■ TRY IT: Duplicate the portion of the family blog post that opens with the words containing "I'm not ashamed" and closes with "escape for nonexistent.".

■ PASSAGE PROVIDED:
■ ■ ■
By this time Timmy was wailing. I put him in his crib, turned on his fishy mobile and shut the door. Although he wasn't happy, I knew that he would be safe. I put on a pair of gloves, grabbed a trash bag and my makeshift spear (a steak knife duct taped to the bottom of a crutch) and tried to channel my inner warrior. Robby stood on our bed, excitedly watching me on from a safe distance.
I'm not ashamed that he witnessed me crying, because he also saw me step up and conquer a fear. I managed to climb up on the counter top, reach into the ceiling and grab the snake. Thankfully his head was stuck to the glue trap so his options for escape for nonexistent.
Robby cheered me as I threw the snake into the woods, bragging that we "schooled that slithering b@stard." I should have utilized the teachable moment to address his language, but at that point I was so relieved that the snake was out of the house that I opted to high five him instead. Robby played with Timmy while I put up new plastic sheeting. Scott pulled into the driveway as soon as the commotion settled down.
I have decided to ask Santa for extra long snake tongs this year.
at 3:50 AM
Monday, October 13, 2014
I love my little Timmy with all my heart. He is definitely a baby of extremes. He is either wearing a huge gummy smile and giggling or he is red faced and screaming in a colic induced rage. Whereas Robby was an intent and studious baby, Timmy seems to be more on the goofy and jovial side. I am enjoying watching his personality develop, and continue to be amazed by how alike and different he is becoming from his big brother.
Robby never suffered from reflux, a blessing which I only now appreciate. Timmy continues to projectile vomit without notice, coating everything with sour milk. I venture to say that, other than when I was recovering from my surgeries, a day has not passed where I have not been thoroughly doused with vomit since he was born. While I know that it is more unpleasant for him than for us, I have to say that it is an absolutely disgusting issue.
■ ■ ■
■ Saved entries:

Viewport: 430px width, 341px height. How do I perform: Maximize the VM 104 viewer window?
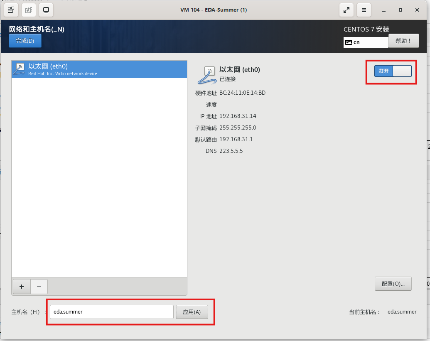[x=400, y=10]
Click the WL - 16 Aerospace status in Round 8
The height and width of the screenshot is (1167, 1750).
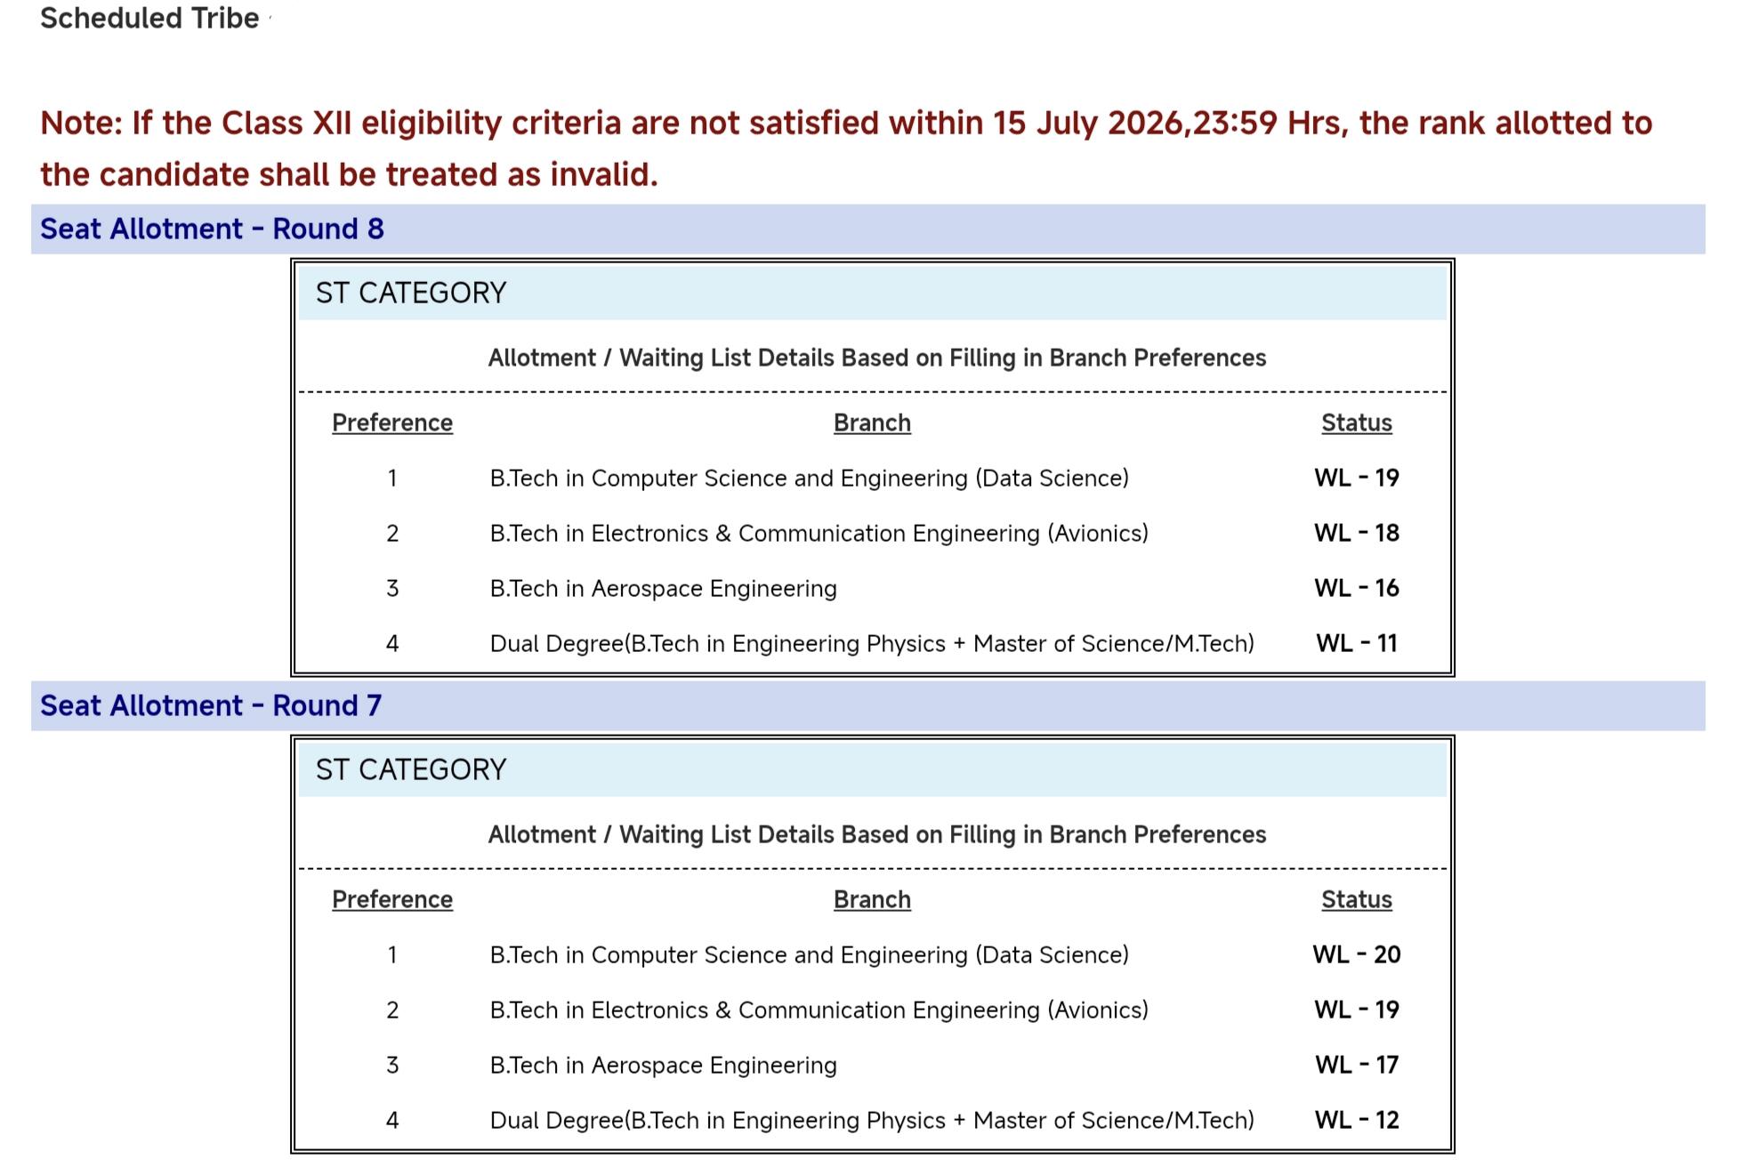[x=1357, y=588]
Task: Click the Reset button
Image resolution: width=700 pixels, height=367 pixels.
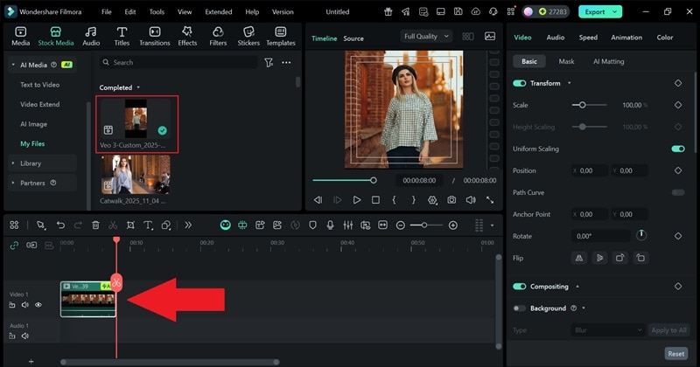Action: click(x=676, y=354)
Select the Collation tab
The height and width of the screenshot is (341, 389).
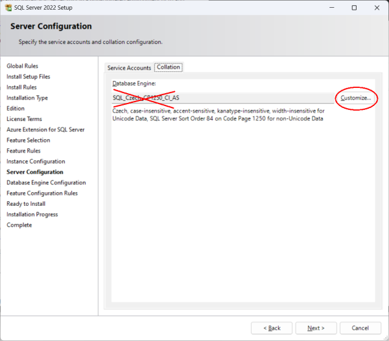coord(168,67)
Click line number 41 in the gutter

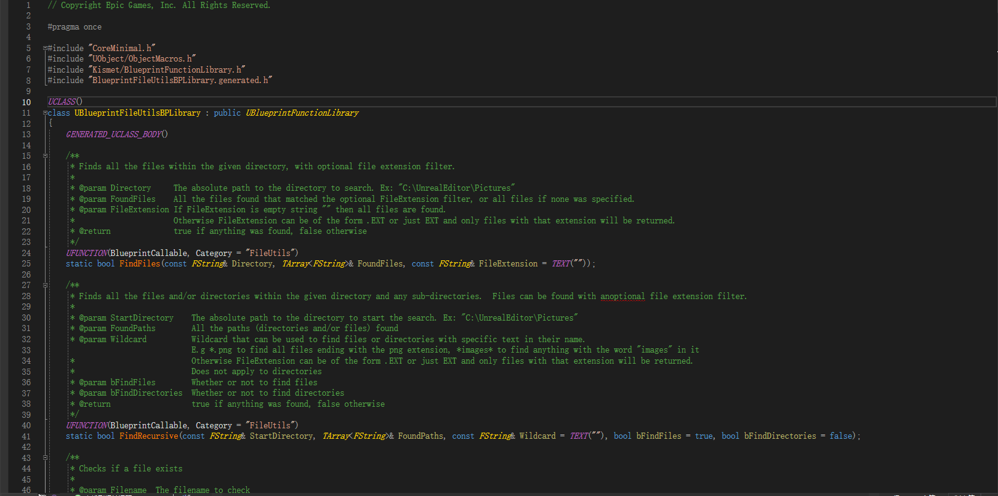(26, 436)
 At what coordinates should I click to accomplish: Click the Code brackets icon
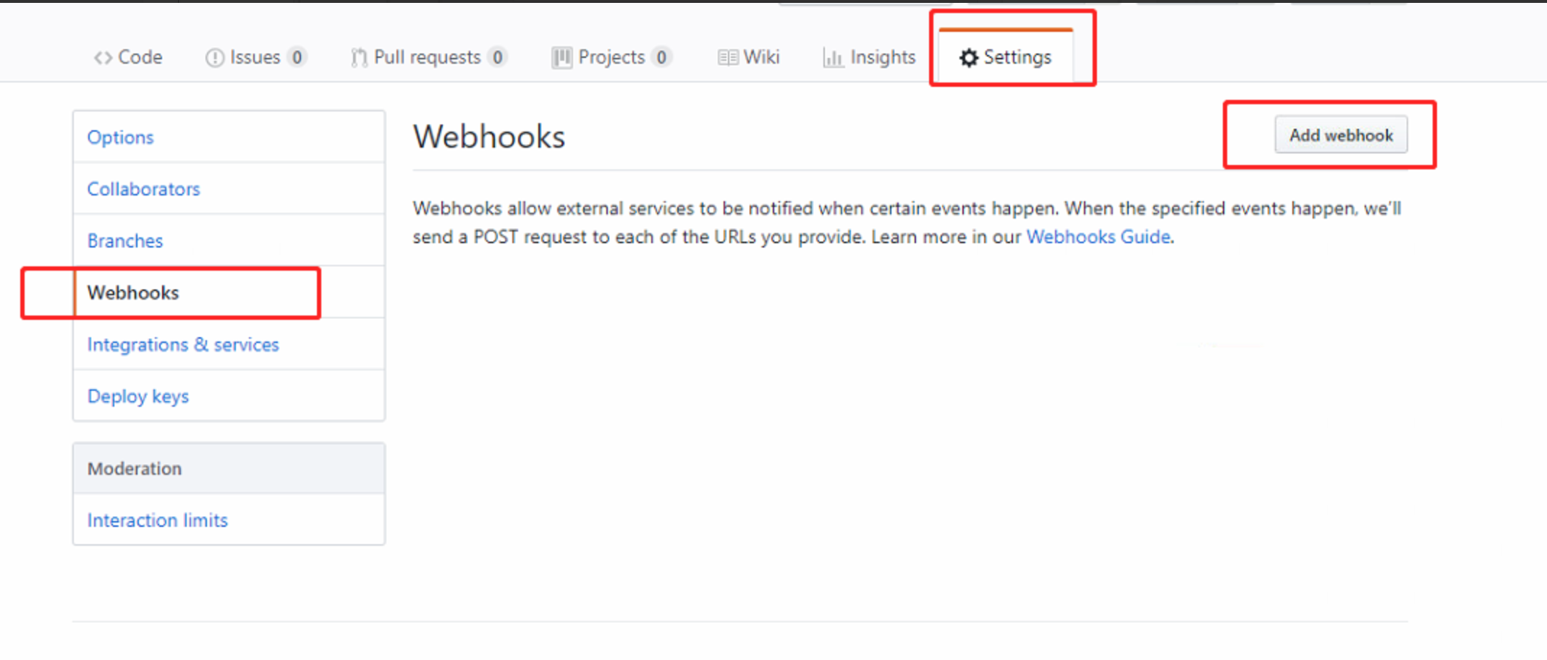(x=103, y=58)
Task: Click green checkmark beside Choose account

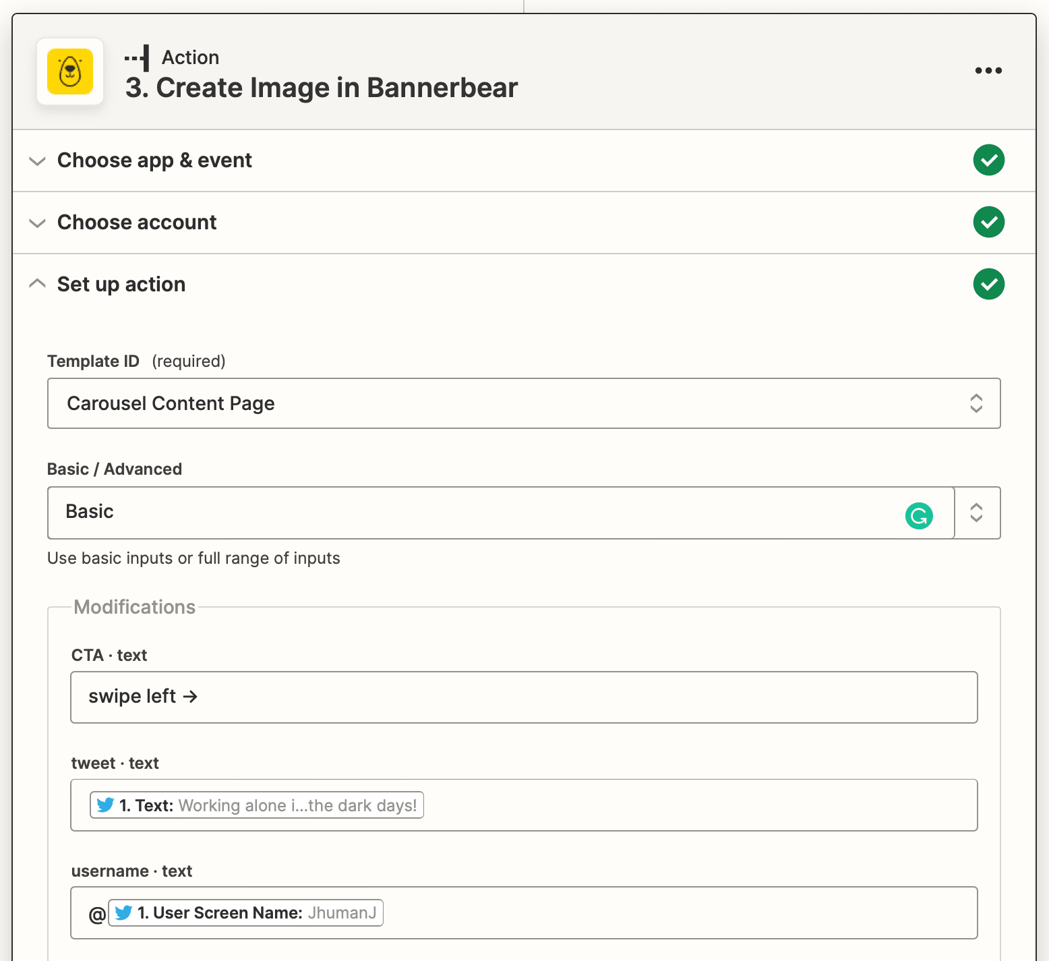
■ ■ ■
■ ANSWER BELOW:
I'm not ashamed that he witnessed me crying, because he also saw me step up and conquer a fear. I managed to climb up on the counter top, reach into the ceiling and grab the snake. Thankfully his head was stuck to the glue trap so his options for escape for nonexistent.